While the vision improvements have been heartening for Dr. MacLaren, he is also pleased that the subretinal injections of the treatment, which cause a temporary retinal detachment, have not been detrimental.
“My main goal was to detach the fovea, get the treatment in and get the vision back to baseline. I didn’t expect the foveas to degenerate, and I wouldn’t have done the study if I had,” says Dr. MacLaren. “But some patients have many years of useful vision left. I would have felt personally responsible if things hadn’t gone as planned.”
He credits the use of a foot pump for giving him more control of the injection and reducing the risk of irreparable damage. “The pump provides slow, sustained injection of fluid,” he explains. “I would not claim that detaching the fovea is completely without complications; there will be because the surgery is complex. What I am saying, though, is that the principle of detaching the fovea to inject a therapeutic dose of virus under it is sound.”
The injected fluid contained healthy copies of the CHM gene which were inserted into a human-engineered adeno-associated virus, or AAV. The virus is designed to penetrate retinal cells to deliver the therapeutic genetic cargo.

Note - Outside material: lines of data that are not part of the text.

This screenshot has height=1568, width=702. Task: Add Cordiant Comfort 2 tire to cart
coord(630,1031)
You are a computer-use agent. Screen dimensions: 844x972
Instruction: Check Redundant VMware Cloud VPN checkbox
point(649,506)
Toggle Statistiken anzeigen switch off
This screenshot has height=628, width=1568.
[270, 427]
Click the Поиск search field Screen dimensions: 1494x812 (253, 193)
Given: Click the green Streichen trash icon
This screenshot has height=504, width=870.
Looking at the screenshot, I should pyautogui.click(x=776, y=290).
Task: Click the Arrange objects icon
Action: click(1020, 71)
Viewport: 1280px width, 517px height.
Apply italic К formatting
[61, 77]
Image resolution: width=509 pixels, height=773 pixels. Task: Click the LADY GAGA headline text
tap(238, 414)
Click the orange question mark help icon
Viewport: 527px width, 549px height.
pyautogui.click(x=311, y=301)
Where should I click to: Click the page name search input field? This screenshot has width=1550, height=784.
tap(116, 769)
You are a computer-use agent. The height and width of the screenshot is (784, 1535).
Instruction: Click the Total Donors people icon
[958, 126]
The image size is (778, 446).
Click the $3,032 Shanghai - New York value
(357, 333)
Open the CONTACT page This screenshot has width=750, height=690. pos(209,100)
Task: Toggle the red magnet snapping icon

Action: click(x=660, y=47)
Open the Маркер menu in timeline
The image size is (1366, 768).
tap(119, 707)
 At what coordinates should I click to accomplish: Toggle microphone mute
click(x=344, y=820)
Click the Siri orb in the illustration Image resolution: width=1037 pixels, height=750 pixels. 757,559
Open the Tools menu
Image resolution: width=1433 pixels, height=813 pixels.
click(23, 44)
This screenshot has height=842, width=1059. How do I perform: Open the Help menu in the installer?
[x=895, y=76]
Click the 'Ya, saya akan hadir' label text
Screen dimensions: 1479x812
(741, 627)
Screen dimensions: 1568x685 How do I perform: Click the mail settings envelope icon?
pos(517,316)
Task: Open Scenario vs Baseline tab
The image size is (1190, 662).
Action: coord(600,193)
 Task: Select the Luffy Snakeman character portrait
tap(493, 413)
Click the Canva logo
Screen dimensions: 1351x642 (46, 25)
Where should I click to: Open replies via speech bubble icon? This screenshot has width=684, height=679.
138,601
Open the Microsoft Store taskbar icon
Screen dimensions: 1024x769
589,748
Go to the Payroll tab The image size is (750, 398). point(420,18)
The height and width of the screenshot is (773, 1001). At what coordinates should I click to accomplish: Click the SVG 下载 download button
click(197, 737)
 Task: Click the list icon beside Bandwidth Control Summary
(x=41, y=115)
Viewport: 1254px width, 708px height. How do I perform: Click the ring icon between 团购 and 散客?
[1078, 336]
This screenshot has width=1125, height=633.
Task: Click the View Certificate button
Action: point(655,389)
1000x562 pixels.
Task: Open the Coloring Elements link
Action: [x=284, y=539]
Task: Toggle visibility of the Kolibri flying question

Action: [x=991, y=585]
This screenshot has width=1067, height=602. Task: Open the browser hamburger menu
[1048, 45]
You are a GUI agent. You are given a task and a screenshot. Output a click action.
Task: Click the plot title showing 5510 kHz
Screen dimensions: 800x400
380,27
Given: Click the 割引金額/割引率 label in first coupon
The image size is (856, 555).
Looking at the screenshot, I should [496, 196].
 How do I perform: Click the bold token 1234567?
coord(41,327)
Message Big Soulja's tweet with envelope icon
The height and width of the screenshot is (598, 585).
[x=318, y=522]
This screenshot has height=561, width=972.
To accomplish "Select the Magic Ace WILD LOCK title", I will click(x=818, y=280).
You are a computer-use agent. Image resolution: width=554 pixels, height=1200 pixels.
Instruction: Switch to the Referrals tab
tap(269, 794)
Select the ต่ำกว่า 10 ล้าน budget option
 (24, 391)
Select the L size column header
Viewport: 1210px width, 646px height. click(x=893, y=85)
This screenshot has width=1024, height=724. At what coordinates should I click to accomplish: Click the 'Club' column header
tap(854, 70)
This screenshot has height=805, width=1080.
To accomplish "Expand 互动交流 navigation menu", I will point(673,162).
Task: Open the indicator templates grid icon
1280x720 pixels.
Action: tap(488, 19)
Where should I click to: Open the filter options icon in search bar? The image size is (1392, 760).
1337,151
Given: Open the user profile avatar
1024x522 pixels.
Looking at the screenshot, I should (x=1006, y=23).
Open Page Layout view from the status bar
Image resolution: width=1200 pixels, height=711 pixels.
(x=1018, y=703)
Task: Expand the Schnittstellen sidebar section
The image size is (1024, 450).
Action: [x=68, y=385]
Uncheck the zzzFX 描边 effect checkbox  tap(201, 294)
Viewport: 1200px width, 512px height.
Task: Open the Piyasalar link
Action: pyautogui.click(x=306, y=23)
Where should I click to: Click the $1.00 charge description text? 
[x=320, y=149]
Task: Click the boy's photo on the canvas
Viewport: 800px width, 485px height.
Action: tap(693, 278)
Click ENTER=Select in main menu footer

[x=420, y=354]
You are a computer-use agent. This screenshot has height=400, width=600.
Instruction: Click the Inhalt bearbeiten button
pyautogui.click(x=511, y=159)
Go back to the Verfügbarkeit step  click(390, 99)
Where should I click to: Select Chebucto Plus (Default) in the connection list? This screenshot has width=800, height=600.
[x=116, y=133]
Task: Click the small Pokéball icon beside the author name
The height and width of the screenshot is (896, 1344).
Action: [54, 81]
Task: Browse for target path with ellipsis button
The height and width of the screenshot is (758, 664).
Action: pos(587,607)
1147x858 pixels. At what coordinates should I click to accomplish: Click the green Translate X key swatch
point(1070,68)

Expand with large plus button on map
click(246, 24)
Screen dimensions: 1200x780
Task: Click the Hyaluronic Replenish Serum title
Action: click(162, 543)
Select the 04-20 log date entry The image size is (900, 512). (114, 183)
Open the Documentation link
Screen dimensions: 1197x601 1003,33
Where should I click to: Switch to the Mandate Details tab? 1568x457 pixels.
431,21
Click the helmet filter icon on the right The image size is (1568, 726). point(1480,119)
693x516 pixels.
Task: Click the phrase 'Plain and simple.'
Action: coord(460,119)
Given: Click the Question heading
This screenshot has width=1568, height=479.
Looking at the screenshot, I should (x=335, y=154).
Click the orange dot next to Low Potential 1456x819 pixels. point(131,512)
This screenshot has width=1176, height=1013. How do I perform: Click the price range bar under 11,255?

Twelve people will be treated in the Phase I/II trial. Two dose levels are being evaluated. The study is ongoing for higher-dose patients. Dr. MacLaren and his colleagues are planning the Phase IIb study, which will enroll 30 patients. He also hopes to treat the second eyes of patients from the Phase I/II.
Other human studies of choroideremia gene therapy are planned. The Alberta Ocular Gene Therapy Team, at the University of Alberta in Edmonton, is scheduled to launch a Phase I human study in the first half of 2014. The 12-person trial will be the first-ever in Canada for an inherited retinal-disease gene therapy.
“We have helped Dr. Ian MacDonald from the Alberta team by providing him with our human data for his regulatory submission,” says Dr. MacLaren. “We have also had conversations with other gene therapy specialists in the U.S. who are interested in choroideremia. We have been open and collaborative, and we hope to help them get regulatory approval for further clinical trials.”
Jean Bennett, M.D., Ph.D., at The Children’s Hospital of Philadelphia, is planning to launch a choroideremia gene therapy clinical trial in 2014. "Dr. MacLaren’s paper is very exciting as it marks a major milestone in developing a treatment for choroideremia. The early results from this small group of patients are encouraging from both safety and efficacy standpoints,” she says.
The U.K. clinical trial is funded by a partnership between the Wellcome Trust and the U.K. Department of Health. The Foundation Fighting Blindness provided funding over two decades for lab studies that helped make choroideremia gene therapy clinical trials possible. Much of that support went to Miguel Seabra, Ph.D., who played a lead role in advancing choroideremia research.
“My lab has been supported by the FFB since 1993 to work on choroideremia — first in the U.S., then in the U.K. The road was long and difficult, but in the end, we reached the objective: provide a possible cure for the disease,” says Dr. Seabra. “Over almost 20 years, we progressed to gain an understanding of the molecular basis of choroideremia, generate mouse models of the condition through genetic engineering and develop genetic therapy approaches.”
Choroideremia affects approximately 1 in 50,000 people, or about 6,000 people in the United States. Mutations in the CHM gene lead to degeneration of the choroid — the vasculature that provides oxygen and nourishment to the retina. Photoreceptors, the cells that make vision possible, and a layer of supportive cells known as the retinal pigment epithelium (rpe) , are also affected in people with the condition.